Illinois Week in Review: Pensions, health care take center stage

 
SPRINGFIELD — In a week foreshadowing drama to come in this legislative session’s final weeks, Illinois lawmakers passed a bill requiring retired government workers to pay for their health insurance.
 
Meanwhile, Chicago's mayor weighed in on the state's pension crisis, a state representative accused of bribery proclaimed his innocence and a College Illinois! employee was accused of insider investing.

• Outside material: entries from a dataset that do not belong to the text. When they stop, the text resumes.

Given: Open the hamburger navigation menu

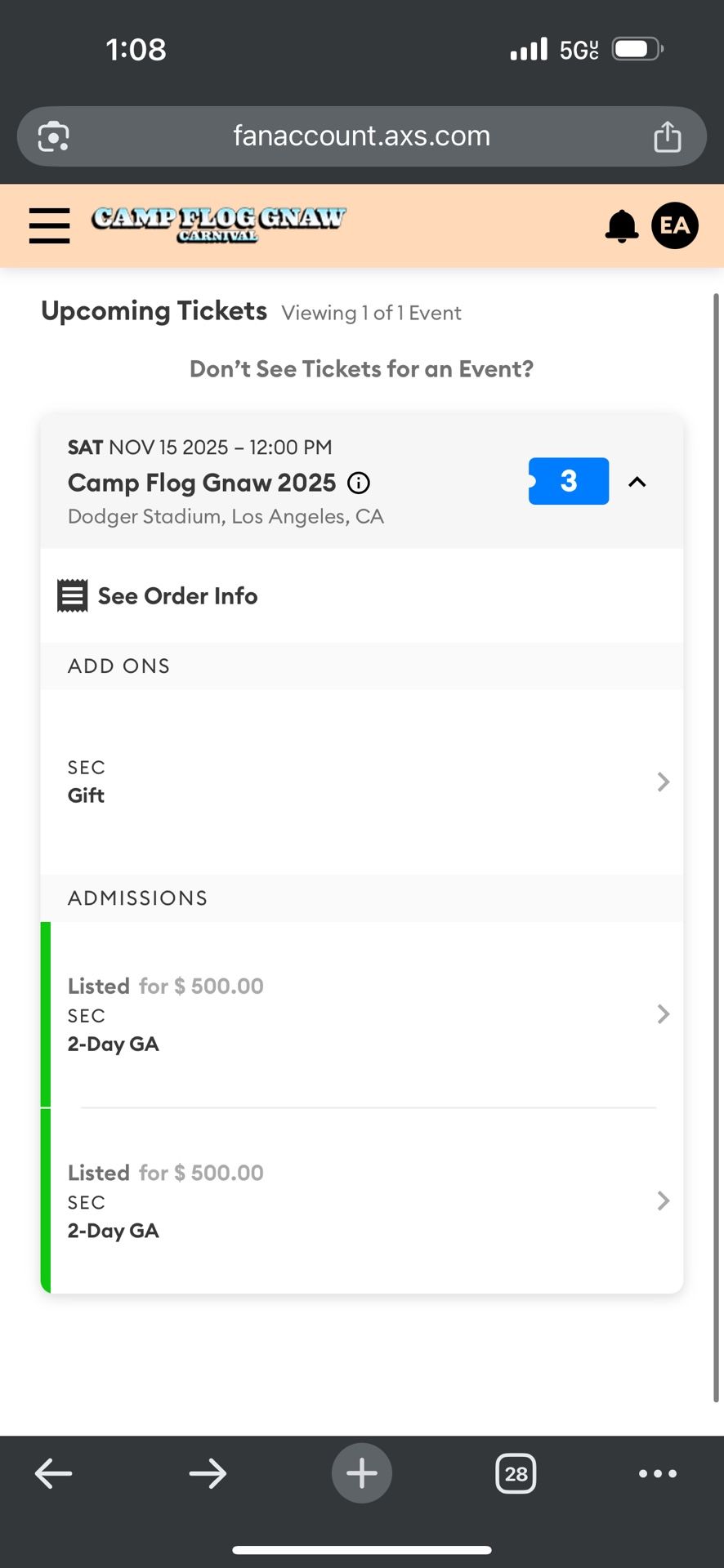Looking at the screenshot, I should pos(49,225).
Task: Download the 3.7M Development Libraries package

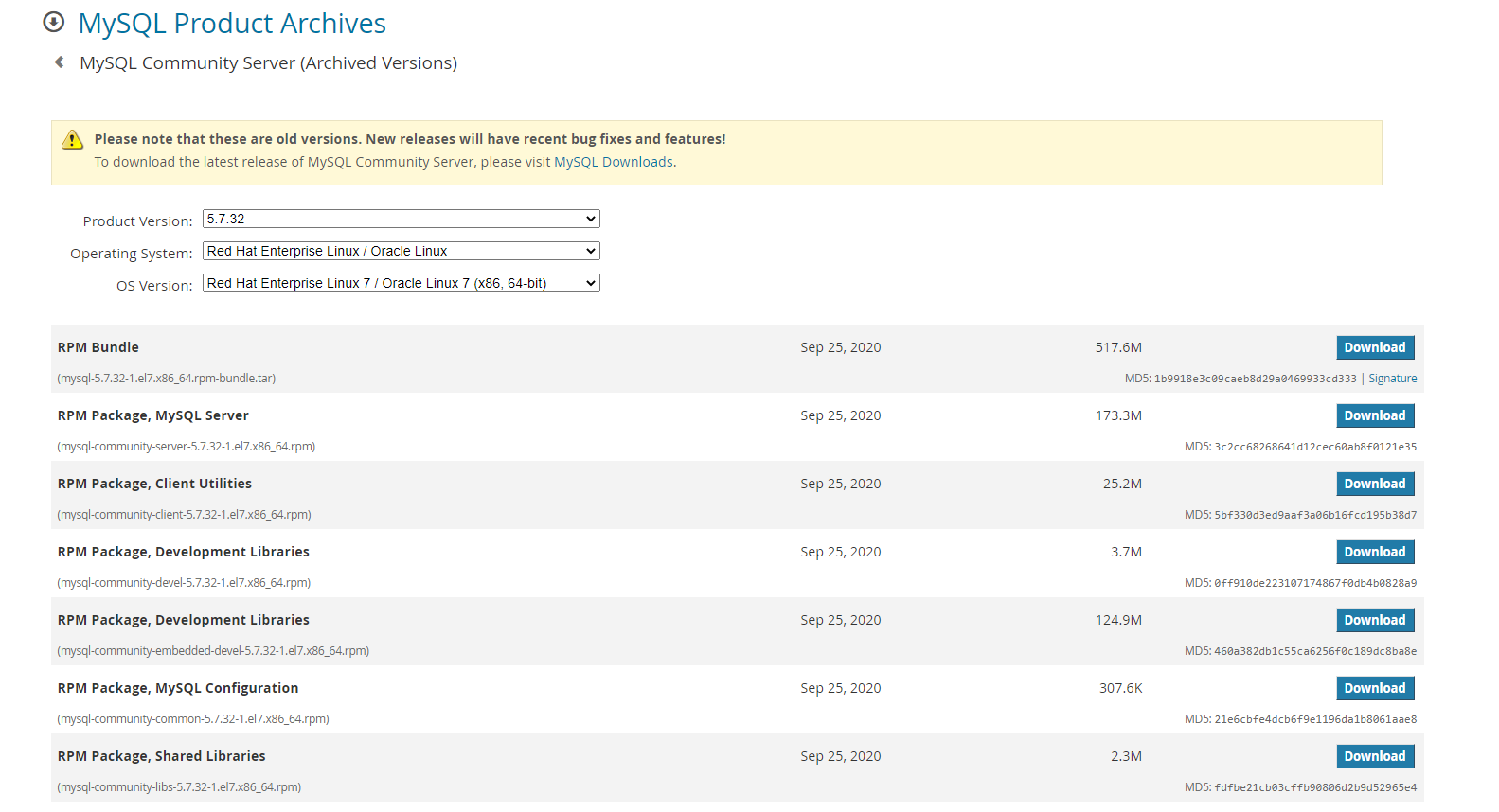Action: (1375, 552)
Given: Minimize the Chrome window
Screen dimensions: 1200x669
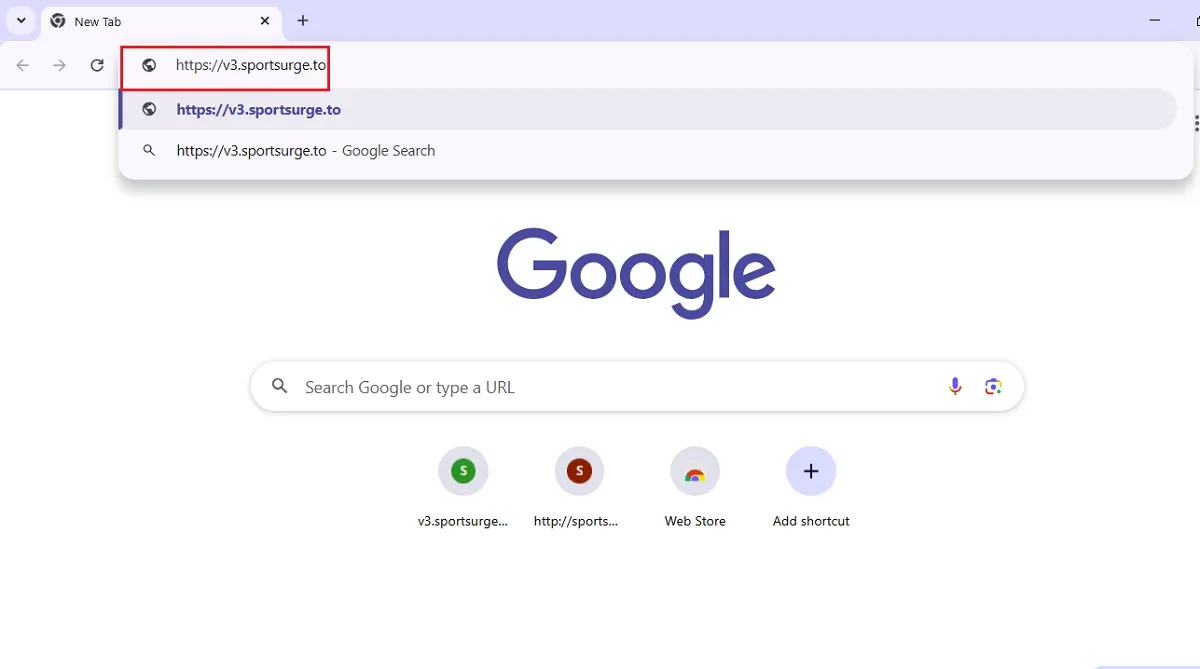Looking at the screenshot, I should [x=1155, y=21].
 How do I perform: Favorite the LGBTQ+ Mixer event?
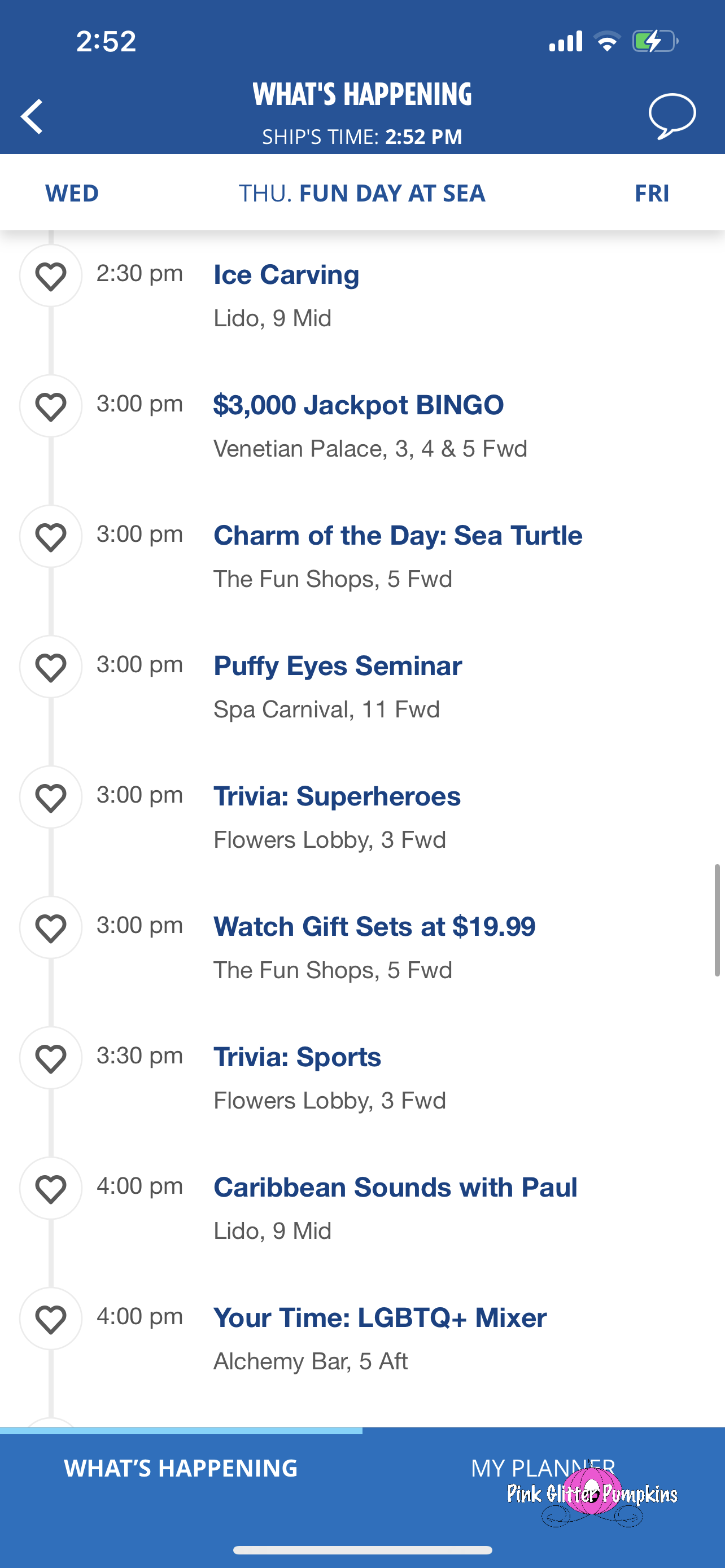point(50,1319)
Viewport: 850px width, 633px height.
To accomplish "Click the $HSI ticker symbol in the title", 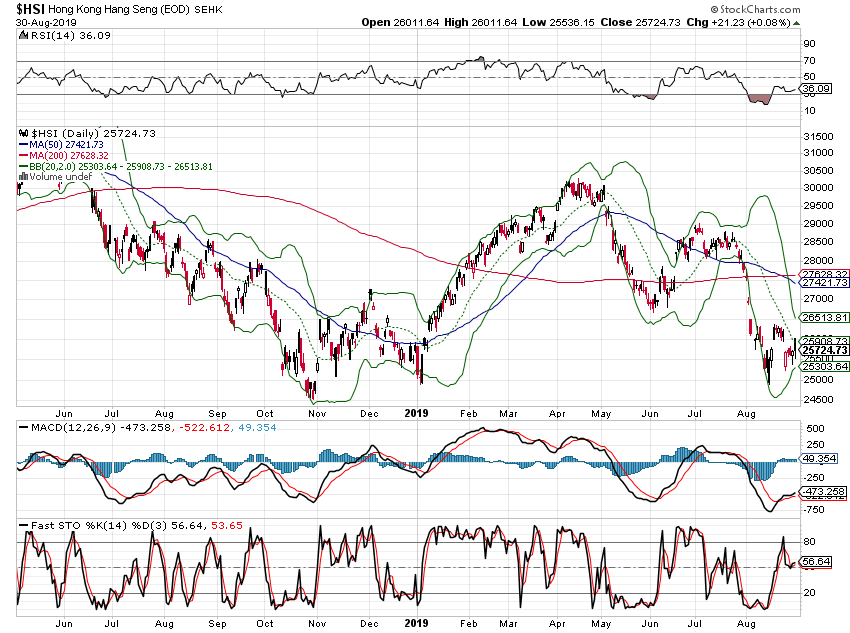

House, Senate pass retiree health care payment bill

Illinois pays more than $800 million annually for the health care of state retirees, 90 percent of whom pay nothing toward their health-insurance premiums.
 
To address what some see as part of a larger crisis — ballooning state retiree health care and pension costs — the House and Senate passed Senate Bill 1313, requiring state retirees to pay their health-care premiums.
 
"Illinois is by far an outlier state. We are one of only two states that offers (largely subsidized insurance for state retirees), and we simply cannot afford it," state Senate Republican leader Christine Radogno, R-Lemont, said.
 
The legislation allows the Illinois Department of Central Management Services to negotiate the premium rates annually with the state workers' union, the American Federation of State, County and Municipal Employees Council 31.
 
The bill passed the House, 74-43, and the Senate, 31-20. Democratic Gov. Pat Quinn said he would sign it.
 
 
Chicago mayor offers two cents on pensions
 
Former White House chief of staff and Chicago Mayor Rahm Emanuel told lawmakers here that the state's pension liabilities had to be addressed.
 
“The day of reckoning has arrived," Emanuel said.
 
As lawmakers consider ways to address what some see as an increasingly dire problem in the state's government retirees' pension fund — which faces a $2.7 billion deficit next fiscal year alone — Emanuel said he wants Chicago's system to be overhauled in tandem with the state's.
 
Absent new changes, Emanuel said, Chicago will owe $1.2 billion annually for city workers.
 
The powerful and outspoken Democrat proposed his own solutions:

Freezing cost-of-living increases for 10 years;

Increasing contributions of 1 percent yearly for five years;

Giving employees a choice of retirement plans.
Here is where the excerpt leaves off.